→ **How to complete this task**
Beginning with the first line below, please restate each line exactly, down to and including the line containing "Silurian Reefs in the Field (141, 365)".
====== Supplied material
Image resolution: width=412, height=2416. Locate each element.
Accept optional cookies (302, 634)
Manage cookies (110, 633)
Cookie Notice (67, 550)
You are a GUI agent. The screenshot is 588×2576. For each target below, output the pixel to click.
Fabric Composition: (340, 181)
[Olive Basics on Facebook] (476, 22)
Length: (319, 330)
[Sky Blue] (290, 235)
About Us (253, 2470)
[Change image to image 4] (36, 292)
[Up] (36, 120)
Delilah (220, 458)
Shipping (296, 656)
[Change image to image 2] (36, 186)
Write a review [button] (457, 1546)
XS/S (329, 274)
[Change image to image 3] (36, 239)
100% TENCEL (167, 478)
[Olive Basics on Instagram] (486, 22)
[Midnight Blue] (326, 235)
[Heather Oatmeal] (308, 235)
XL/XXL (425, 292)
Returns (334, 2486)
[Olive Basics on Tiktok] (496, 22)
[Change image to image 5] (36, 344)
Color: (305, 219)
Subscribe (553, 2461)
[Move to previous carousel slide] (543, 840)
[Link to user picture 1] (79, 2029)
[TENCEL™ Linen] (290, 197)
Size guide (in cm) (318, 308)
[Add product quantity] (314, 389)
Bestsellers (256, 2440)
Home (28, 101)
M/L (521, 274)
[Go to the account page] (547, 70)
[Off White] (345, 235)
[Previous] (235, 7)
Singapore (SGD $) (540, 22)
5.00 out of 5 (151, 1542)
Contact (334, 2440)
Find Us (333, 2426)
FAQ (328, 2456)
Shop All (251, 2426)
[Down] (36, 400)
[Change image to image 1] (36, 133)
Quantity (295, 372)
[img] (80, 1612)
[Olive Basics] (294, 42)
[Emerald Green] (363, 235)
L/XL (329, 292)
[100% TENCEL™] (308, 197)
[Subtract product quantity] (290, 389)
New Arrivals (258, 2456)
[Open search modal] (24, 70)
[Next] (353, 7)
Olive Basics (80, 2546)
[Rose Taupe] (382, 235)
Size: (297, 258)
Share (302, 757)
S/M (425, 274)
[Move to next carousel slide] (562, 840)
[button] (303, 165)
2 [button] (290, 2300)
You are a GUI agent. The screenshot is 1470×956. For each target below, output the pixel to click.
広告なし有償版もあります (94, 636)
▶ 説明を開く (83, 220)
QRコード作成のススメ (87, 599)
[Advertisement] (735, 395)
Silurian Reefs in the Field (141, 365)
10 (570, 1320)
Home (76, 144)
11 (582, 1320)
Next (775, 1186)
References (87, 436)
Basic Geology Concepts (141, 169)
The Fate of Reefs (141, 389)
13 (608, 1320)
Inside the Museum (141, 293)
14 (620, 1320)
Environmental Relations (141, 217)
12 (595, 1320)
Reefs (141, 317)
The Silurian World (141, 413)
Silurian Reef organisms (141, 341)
============
→ **Solution for this exercise**
Image resolution: width=412, height=2416. Locate each element.
Accept optional cookies (302, 634)
Manage cookies (110, 633)
Cookie Notice (67, 550)
You are a GUI agent. The screenshot is 588×2576. For each target below, output the pixel to click.
Fabric Composition: (340, 181)
[Olive Basics on Facebook] (476, 22)
Length: (319, 330)
[Sky Blue] (290, 235)
About Us (253, 2470)
[Change image to image 4] (36, 292)
[Up] (36, 120)
Delilah (220, 458)
Shipping (296, 656)
[Change image to image 2] (36, 186)
Write a review [button] (457, 1546)
XS/S (329, 274)
[Change image to image 3] (36, 239)
100% TENCEL (167, 478)
[Olive Basics on Instagram] (486, 22)
[Midnight Blue] (326, 235)
[Heather Oatmeal] (308, 235)
XL/XXL (425, 292)
Returns (334, 2486)
[Olive Basics on Tiktok] (496, 22)
[Change image to image 5] (36, 344)
Color: (305, 219)
Subscribe (553, 2461)
[Move to previous carousel slide] (543, 840)
[Link to user picture 1] (79, 2029)
[TENCEL™ Linen] (290, 197)
Size guide (in cm) (318, 308)
[Add product quantity] (314, 389)
Bestsellers (256, 2440)
Home (28, 101)
M/L (521, 274)
[Go to the account page] (547, 70)
[Off White] (345, 235)
[Previous] (235, 7)
Singapore (SGD $) (540, 22)
5.00 out of 5 (151, 1542)
Contact (334, 2440)
Find Us (333, 2426)
FAQ (328, 2456)
Shop All (251, 2426)
[Down] (36, 400)
[Change image to image 1] (36, 133)
Quantity (295, 372)
[img] (80, 1612)
[Olive Basics] (294, 42)
[Emerald Green] (363, 235)
L/XL (329, 292)
[100% TENCEL™] (308, 197)
[Subtract product quantity] (290, 389)
New Arrivals (258, 2456)
[Open search modal] (24, 70)
[Next] (353, 7)
Olive Basics (80, 2546)
[Rose Taupe] (382, 235)
Size: (297, 258)
Share (302, 757)
S/M (425, 274)
[Move to next carousel slide] (562, 840)
[button] (303, 165)
2 [button] (290, 2300)
You are a GUI agent. The screenshot is 1470×956. For each target below, output the pixel to click.
広告なし有償版もあります (94, 636)
▶ 説明を開く (83, 220)
QRコード作成のススメ (87, 599)
[Advertisement] (735, 395)
Silurian Reefs in the Field (141, 365)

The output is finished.